WHAT THE EXERCISE ASKS -
Return, from the listing that follows, each line containing the word "computer".
LISTED ENTRIES section start
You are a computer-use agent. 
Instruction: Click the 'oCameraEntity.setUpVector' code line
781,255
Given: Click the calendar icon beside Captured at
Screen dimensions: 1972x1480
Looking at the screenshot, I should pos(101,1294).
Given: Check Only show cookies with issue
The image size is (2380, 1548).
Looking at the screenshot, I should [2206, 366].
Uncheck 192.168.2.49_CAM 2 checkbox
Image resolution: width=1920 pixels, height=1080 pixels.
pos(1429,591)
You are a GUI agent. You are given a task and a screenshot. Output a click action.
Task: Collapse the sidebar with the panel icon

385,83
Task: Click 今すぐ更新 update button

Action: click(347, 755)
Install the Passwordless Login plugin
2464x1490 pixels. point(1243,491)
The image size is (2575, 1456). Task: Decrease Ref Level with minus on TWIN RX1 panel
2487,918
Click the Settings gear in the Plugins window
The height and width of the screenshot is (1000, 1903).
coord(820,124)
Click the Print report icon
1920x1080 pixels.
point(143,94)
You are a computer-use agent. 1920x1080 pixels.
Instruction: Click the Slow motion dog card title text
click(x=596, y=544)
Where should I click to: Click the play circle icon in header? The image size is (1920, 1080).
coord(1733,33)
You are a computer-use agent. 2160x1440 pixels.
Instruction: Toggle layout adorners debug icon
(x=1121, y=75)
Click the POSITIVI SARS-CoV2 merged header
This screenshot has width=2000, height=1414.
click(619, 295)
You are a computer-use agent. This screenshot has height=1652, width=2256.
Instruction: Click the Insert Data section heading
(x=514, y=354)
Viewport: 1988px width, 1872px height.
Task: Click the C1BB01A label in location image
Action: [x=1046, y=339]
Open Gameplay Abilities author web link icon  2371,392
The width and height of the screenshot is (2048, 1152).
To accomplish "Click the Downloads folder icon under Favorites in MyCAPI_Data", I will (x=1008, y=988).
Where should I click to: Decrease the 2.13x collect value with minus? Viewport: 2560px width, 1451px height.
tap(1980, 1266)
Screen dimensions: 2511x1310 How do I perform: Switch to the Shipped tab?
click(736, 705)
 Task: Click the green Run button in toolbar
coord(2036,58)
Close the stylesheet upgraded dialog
LISTED ENTRIES section end
REPLY -
You are a computer-use agent. 
You are a computer-use agent. 1920x1080 pixels.
You are a computer-use agent. 2160x1440 pixels.
You are a computer-use agent. This screenshot has height=1652, width=2256.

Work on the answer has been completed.